(Rows of pointing data)
╭──

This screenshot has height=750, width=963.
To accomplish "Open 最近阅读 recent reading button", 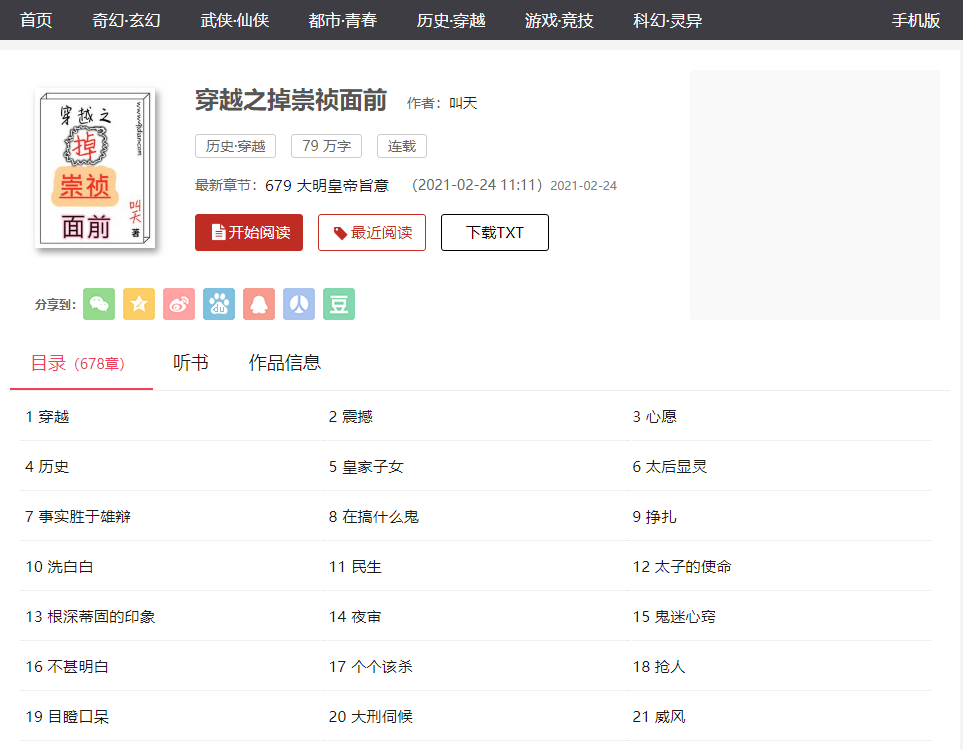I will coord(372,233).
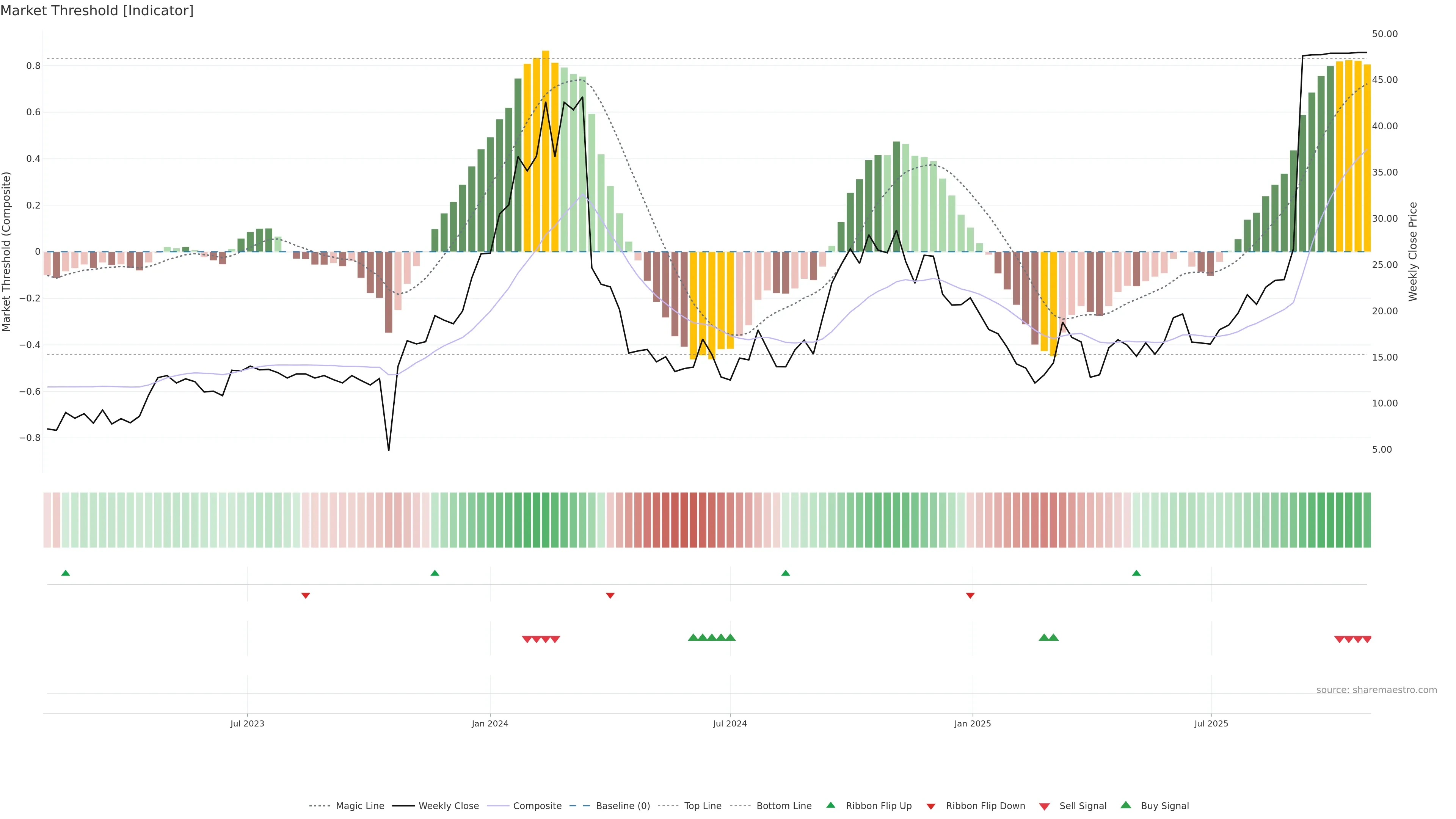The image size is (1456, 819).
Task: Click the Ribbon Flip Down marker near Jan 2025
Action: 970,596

╰──

What is required: Identify each line in the material above that contains the word "screenshot" and copy those lines in full.

Response to the task:
This screenshot has height=750, width=963.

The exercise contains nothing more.